■ SOURCE EXTRACT
Busoni was a child prodigy. He made his public debut on the piano with his parents, at the age of seven. A couple of years later he played some of his own compositions in Vienna where he heard Franz Liszt play, and met Liszt, Johannes Brahms and Anton Rubinstein.
Busoni had a brief period of study in Graz with Wilhelm Mayer (who used the pseudonym of W. A. Rémy and also taught Felix Weingartner) and was also helped by Wilhelm Kienzl, who enabled him to conduct a performance of his own composition 'Stabat Mater' when he was twelve years old, before leaving for Leipzig in 1886. He subsequently held several teaching posts, the first in 1888 at Helsinki, where he met his wife, Gerda Sjöstrand, the daughter of Swedish sculptor Carl Eneas Sjöstrand, and began a lifelong friendship with Jean Sibelius. In 1890 he won the Anton Rubinstein Competition with his Concert Piece for Piano and Orchestra, Op. 31a. He taught in Moscow in 1890, and in the United States from 1891 to 1894 where he also toured as a virtuoso pianist.
In 1894 he settled in Berlin, giving a series of concerts there both as pianist and conductor. He particularly promoted contemporary music. He also continued to teach in a number of masterclasses at Weimar, Vienna and Basel, among his pupils being Egon Petri. His piano playing and philosophy of music influenced Claudio Arrau.

■ DATA SECTION
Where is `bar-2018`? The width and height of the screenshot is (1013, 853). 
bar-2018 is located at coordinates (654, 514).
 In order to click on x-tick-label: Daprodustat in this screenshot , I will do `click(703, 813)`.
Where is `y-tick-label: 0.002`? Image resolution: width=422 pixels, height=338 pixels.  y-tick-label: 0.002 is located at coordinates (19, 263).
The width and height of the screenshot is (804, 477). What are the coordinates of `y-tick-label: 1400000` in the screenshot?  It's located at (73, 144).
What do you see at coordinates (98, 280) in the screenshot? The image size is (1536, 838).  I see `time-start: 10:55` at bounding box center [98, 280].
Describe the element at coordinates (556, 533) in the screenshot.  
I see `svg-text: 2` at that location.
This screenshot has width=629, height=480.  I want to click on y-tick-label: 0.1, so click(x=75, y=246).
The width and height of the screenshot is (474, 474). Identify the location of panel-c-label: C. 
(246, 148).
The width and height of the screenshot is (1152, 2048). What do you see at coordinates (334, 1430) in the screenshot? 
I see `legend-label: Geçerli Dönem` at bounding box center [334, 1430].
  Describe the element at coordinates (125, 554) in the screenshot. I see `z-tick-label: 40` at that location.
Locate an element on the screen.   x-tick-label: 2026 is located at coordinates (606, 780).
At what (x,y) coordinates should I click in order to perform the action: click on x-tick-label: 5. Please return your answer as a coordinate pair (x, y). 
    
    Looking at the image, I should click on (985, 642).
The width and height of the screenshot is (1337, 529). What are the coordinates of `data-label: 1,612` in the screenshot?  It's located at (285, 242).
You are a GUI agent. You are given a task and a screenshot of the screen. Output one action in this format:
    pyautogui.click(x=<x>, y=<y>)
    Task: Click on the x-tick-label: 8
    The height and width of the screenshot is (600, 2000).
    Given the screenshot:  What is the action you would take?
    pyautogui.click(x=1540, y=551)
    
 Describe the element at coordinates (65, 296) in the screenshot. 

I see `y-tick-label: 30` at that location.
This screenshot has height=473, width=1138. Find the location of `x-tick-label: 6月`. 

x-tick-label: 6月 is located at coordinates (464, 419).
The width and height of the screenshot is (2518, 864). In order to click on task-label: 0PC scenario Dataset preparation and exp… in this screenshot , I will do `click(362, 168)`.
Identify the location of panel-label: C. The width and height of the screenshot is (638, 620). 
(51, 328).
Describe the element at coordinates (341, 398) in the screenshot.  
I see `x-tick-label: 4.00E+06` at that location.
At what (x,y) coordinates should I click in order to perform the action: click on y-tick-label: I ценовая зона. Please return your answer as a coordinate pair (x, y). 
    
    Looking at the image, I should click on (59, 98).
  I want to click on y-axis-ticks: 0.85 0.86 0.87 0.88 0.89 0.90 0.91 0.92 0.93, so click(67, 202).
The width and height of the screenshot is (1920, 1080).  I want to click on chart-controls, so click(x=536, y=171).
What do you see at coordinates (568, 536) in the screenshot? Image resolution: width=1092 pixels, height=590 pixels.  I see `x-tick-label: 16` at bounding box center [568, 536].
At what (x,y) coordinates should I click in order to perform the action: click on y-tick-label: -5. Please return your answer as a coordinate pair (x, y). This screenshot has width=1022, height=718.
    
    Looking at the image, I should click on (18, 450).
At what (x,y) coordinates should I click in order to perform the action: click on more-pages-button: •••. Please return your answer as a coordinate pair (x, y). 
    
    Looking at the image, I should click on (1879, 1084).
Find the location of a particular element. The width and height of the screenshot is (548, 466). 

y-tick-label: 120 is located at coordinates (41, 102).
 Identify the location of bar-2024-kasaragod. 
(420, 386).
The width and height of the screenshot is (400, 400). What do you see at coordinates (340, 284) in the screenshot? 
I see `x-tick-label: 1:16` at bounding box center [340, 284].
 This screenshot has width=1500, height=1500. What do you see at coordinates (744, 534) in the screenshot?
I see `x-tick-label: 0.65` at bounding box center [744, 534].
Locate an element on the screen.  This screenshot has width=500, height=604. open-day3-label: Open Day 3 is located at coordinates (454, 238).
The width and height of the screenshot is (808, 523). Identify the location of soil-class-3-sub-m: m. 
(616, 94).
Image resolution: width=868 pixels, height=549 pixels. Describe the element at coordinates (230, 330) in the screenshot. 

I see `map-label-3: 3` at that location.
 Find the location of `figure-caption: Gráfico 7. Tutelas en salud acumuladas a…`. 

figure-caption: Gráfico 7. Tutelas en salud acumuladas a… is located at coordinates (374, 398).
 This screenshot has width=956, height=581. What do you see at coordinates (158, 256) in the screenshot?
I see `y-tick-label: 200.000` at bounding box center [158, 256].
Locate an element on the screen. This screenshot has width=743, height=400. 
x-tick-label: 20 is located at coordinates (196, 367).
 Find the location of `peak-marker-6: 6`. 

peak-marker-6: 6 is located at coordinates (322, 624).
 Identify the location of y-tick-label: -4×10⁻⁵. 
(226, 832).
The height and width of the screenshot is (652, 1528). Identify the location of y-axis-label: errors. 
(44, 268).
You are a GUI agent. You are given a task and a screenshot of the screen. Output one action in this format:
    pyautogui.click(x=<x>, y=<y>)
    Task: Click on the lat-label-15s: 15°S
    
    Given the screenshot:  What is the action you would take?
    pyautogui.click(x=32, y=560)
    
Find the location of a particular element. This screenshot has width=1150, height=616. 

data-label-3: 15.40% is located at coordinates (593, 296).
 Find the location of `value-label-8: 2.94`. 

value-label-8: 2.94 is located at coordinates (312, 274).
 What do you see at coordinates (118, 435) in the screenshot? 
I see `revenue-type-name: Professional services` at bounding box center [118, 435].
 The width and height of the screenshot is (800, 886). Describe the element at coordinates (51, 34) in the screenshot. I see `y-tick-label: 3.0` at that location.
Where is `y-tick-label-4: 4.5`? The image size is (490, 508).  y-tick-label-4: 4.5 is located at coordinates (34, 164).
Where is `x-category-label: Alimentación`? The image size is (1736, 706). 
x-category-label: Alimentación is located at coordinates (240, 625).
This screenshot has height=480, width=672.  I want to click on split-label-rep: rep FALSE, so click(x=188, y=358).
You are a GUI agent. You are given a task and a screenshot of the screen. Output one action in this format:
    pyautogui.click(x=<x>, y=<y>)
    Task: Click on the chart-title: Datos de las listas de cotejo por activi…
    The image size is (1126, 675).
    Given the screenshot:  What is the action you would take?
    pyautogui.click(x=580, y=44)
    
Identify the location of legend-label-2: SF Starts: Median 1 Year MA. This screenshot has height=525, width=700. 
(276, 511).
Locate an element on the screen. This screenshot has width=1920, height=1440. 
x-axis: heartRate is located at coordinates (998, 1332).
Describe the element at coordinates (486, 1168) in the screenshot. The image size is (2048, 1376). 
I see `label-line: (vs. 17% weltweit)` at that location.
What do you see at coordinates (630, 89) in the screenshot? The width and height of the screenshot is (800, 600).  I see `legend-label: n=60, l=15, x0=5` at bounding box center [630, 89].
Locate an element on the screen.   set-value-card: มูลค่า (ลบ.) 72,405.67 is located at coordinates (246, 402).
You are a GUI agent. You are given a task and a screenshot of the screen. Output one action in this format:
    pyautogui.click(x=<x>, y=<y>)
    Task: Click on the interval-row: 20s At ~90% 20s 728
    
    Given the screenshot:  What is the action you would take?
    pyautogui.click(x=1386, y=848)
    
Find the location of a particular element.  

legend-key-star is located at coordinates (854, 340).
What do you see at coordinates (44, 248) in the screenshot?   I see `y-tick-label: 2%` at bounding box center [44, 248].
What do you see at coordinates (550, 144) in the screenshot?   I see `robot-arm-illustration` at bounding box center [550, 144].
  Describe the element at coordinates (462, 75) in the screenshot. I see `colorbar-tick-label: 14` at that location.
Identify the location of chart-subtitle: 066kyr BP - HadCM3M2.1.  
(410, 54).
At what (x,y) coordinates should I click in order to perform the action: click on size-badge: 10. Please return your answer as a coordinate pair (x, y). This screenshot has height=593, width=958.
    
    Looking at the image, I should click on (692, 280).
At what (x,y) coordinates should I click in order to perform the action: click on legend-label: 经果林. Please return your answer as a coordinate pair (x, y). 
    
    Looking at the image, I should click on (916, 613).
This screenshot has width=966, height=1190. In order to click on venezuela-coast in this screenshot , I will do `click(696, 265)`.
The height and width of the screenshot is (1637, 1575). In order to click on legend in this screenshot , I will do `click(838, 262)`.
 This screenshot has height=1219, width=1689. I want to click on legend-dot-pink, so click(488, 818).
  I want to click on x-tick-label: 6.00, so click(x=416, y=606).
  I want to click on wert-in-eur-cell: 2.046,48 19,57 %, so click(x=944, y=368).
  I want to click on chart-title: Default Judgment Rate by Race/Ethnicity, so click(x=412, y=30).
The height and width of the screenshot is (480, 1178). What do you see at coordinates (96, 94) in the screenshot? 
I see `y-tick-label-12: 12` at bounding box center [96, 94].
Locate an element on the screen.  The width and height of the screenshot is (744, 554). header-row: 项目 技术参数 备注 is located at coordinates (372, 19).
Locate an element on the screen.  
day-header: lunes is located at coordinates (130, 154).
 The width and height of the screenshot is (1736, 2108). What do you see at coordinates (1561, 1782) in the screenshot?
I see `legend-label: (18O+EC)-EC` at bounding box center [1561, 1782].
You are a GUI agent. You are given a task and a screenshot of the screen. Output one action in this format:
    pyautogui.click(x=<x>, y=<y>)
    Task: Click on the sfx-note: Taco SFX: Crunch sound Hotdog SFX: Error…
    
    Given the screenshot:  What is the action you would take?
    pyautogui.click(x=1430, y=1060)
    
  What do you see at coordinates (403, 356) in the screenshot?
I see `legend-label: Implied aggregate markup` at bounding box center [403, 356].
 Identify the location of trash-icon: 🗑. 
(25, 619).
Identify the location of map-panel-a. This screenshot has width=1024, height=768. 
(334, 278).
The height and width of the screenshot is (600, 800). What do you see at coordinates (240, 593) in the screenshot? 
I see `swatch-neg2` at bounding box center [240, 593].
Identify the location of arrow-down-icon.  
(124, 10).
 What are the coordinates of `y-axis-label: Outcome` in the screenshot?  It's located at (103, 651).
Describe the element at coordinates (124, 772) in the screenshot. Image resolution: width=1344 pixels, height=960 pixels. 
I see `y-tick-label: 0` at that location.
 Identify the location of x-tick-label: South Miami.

■ DIRECTIONS
Rename "teaching posts" to "academic positions" in the Busoni passage, and write it out between "Busoni had a" and "a virtuoso pianist.", inclusive. Use only the Busoni passage, not the records.

■ WRITTEN SOLUTION
Busoni had a brief period of study in Graz with Wilhelm Mayer (who used the pseudonym of W. A. Rémy and also taught Felix Weingartner) and was also helped by Wilhelm Kienzl, who enabled him to conduct a performance of his own composition 'Stabat Mater' when he was twelve years old, before leaving for Leipzig in 1886. He subsequently held several academic positions, the first in 1888 at Helsinki, where he met his wife, Gerda Sjöstrand, the daughter of Swedish sculptor Carl Eneas Sjöstrand, and began a lifelong friendship with Jean Sibelius. In 1890 he won the Anton Rubinstein Competition with his Concert Piece for Piano and Orchestra, Op. 31a. He taught in Moscow in 1890, and in the United States from 1891 to 1894 where he also toured as a virtuoso pianist.